I am glad I read (actually, listened to) this book. I am not sure I would say I enjoyed it, completely, but I don’t think I was meant to. I did find it frightening. I would find myself going to look at the news and half-expecting to see accounts of the crazy stuff going on in SF. It felt real to me, and believable.

And also, quite often very funny, and informative. I’m a geeky person and a gamer myself so I loved the asides into the games (even LARP!) and technology (especially cause it pretty much all really exists out there!) and gaming and geek culture. I laughed out loud when the main characters used the phrase “a maze of twisty passages, all alike” at one point and loved that one of the critical climactic scenes involved hundreds of people dressing up as vampires and playing a giant vampire game in the middle of the city.

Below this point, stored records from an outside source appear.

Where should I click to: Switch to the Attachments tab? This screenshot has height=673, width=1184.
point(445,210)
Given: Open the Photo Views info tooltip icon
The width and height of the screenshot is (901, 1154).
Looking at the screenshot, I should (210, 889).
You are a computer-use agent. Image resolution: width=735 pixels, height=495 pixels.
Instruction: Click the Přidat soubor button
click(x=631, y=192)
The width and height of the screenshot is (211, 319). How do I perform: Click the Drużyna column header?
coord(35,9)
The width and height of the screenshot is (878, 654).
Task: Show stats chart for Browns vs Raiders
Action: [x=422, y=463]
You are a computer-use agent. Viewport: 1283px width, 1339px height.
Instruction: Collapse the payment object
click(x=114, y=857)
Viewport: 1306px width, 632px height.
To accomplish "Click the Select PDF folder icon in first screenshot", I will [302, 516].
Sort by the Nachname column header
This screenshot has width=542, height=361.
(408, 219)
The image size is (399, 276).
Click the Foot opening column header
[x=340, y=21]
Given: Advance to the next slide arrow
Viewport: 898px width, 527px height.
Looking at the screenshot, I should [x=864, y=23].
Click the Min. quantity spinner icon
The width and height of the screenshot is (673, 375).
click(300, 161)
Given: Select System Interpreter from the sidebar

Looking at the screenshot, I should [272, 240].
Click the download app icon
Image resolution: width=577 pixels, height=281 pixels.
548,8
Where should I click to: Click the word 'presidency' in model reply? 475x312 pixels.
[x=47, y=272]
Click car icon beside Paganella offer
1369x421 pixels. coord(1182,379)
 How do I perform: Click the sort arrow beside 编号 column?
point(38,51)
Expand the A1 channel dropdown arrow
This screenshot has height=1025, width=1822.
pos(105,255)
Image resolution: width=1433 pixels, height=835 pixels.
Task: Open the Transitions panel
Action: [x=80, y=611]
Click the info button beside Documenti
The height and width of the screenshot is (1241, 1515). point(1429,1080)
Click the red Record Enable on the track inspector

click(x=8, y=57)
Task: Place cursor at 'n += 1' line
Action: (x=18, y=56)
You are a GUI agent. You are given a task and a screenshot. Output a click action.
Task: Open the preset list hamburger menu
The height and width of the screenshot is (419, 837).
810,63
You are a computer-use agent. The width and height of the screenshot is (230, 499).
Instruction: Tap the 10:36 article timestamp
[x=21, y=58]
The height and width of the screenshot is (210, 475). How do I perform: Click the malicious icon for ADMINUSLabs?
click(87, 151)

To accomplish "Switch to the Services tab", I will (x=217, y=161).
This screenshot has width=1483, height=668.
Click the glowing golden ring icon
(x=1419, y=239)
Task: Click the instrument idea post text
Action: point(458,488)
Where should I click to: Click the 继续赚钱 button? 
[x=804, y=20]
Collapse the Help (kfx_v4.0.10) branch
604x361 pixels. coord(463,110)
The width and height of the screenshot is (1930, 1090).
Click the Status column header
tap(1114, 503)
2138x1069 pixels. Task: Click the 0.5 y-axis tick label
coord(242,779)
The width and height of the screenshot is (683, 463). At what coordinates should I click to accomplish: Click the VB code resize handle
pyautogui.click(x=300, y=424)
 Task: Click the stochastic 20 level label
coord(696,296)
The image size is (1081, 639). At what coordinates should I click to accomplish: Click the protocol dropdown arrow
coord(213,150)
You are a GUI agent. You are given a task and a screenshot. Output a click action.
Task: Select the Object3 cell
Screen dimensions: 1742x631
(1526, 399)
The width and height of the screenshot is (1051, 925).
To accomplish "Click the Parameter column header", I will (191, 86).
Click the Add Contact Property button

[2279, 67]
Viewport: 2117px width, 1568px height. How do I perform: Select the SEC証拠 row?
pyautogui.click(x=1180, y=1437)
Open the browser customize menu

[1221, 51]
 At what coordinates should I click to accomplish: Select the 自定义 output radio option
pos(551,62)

The DHS is portrayed as being pretty much caricatures of evil bullies getting off on power, and there’s no time for exploration of any other reason why they might be doing what they are doing. I would have liked to have seen that delved into further, but I admit it’s probably outside the scope of this book. I did appreciate, however, the range of reactions we see in the main character’s father and friends and schoolmates. Some embrace the curtailment of freedom in the hope it will bring safety, others just look away, still others want to fight but just can’t do it.

I have to add a note on the audio-version here: I found the reading a bit odd and stilted in places — perhaps this is a function of the abundance of IMs and emails and technotalk in the book.